I’m trying to move to trading styles that aren’t so demanding of my attention, that I can blend with my scalping experience to put massive weight on. I’ve been playing with singles especially Bitcoin lately, which is a very competitive market. I’ve found some tools like Coinglass liquidation heatmap that have given me quite a lot of edge combined with ATR Stops. If I can find confluence on ATR stop and an obvious liquidation target in the heatmaps, those trades almost always work out. Here is a trade I have open right now that took me days to find. I had traded PCE and took the profit, so I’m trying to get the move a second time. US is pessimistic, so this is a fade playing against the emotion in the market. The response to the Fed’s shift on the dot-plots is probably over-blown and PCE came in cool, so we have a good catalyst but it’s a fade so you’re trying to catch a falling knife with weight on the trade and no risk/drawdown if you’re wrong. Blending scalps with large moves on the high time-frames is surely the way to profit. If you can stomach holding risk, these kinds of trades can be game changing. But if you’re wrong, you have to be able to cut the risk and never make an error in managing that.
If it goes against you, close it.
If it goes against you, close it.
If it goes against you, close it.

You can see the level under 93000 on the ATR stops indicator highlights an area that could run, and the liquidity from that area is likely to run the market the other direction. The liquidation heatmap shows our target areas.

The problem I’m finding is that I will be eyeing that target area, but I’ll want to take the trade early so I don’t miss it, and that causes un-necessary loss if I chose to hold any drawdown at all on an entry.

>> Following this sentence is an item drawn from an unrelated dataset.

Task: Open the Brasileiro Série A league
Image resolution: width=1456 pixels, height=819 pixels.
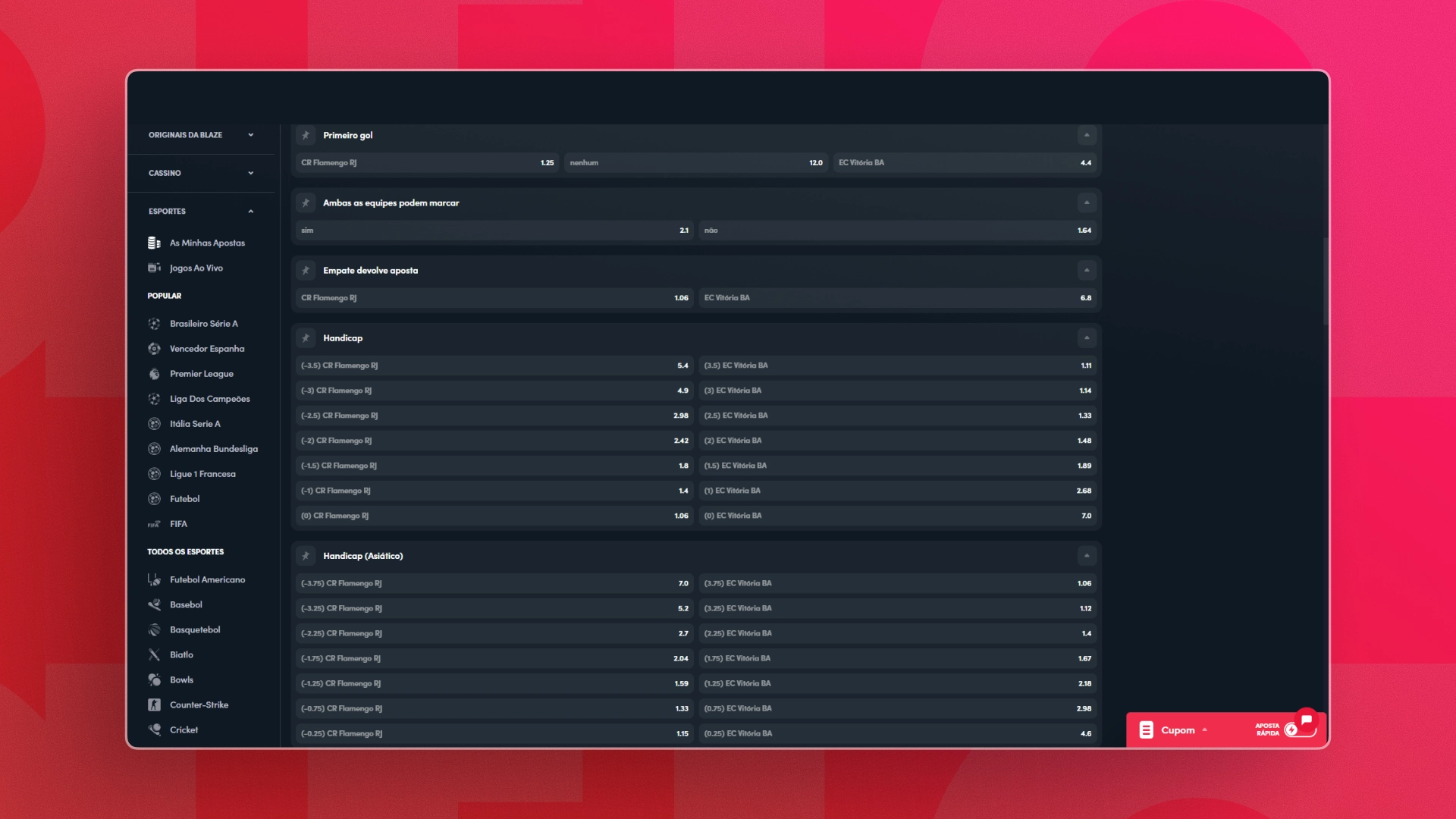Action: [203, 323]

If you’re playing off of these liquidation concepts, you have to be there to enter heavy. I’ve been trying to focus on trading really heavy again, and it means active trading entries to ensure you don’t rip up your account. Well I still am having problems holding onto gains because I’m entering before the target incase it runs off without me. I’m watching the catalysts and time of day, but _eventually_ I get the target entry that I was watching and all I did along the way was shred my account with 1000 papercuts. Once I started to find safe entries, I could take them and set the stops to break even fast which would let me enter early without risk, but you have to be dilligent and the entry quality is only okay, they’re better to take off as scalps instead of holding them until you finally get the target entry.

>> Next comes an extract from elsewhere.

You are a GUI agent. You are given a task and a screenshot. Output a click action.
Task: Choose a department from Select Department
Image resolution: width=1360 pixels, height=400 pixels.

This style of trading seems to have a lot of edge, but it takes patience. I’m so used to trading NYSE live where you’re watching the data and responding to it real time, you don’t need to have a plan until minutes before the session and then you just execute on that. Or there is a catalyst and your job is just to scan and evaluate the market response. It’s a fast, instant, and real time experience. Where as trading bitcoin on higher timeframes is mostly patience. I can’t believe I can trade bitcoin at all – it’s the worst market, but once you try to play the way your competitor would, it gets a lot easier. That’s different than indices where you’re generally not worried about being competed out, because you’re looking for inefficiencies intraday that are repeatedly exploitable.

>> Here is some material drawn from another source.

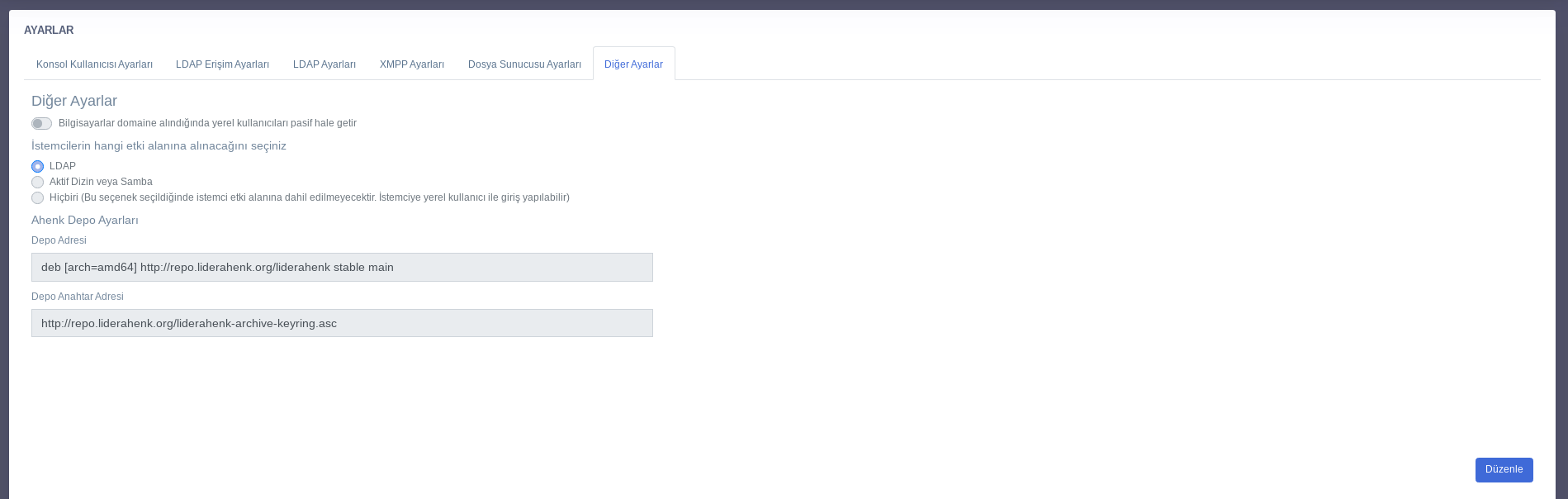Click the Ahenk Depo Ayarları heading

This is processing experiences and losses. It’s going well – I feel like I can’t lose because I keep finding big trades that make up for the losses on the way. The goal should be to reduce the impact of the losses now. I held drawdown I shouldn’t have, so if I can tune that, this new system should turn profit consistently. I have to figure out a good way to alert that’ll wake me up, because some of these trades are taking 4 or 5 days to play out, but they offer enough upside that it’s worth sitting on my hands and waiting.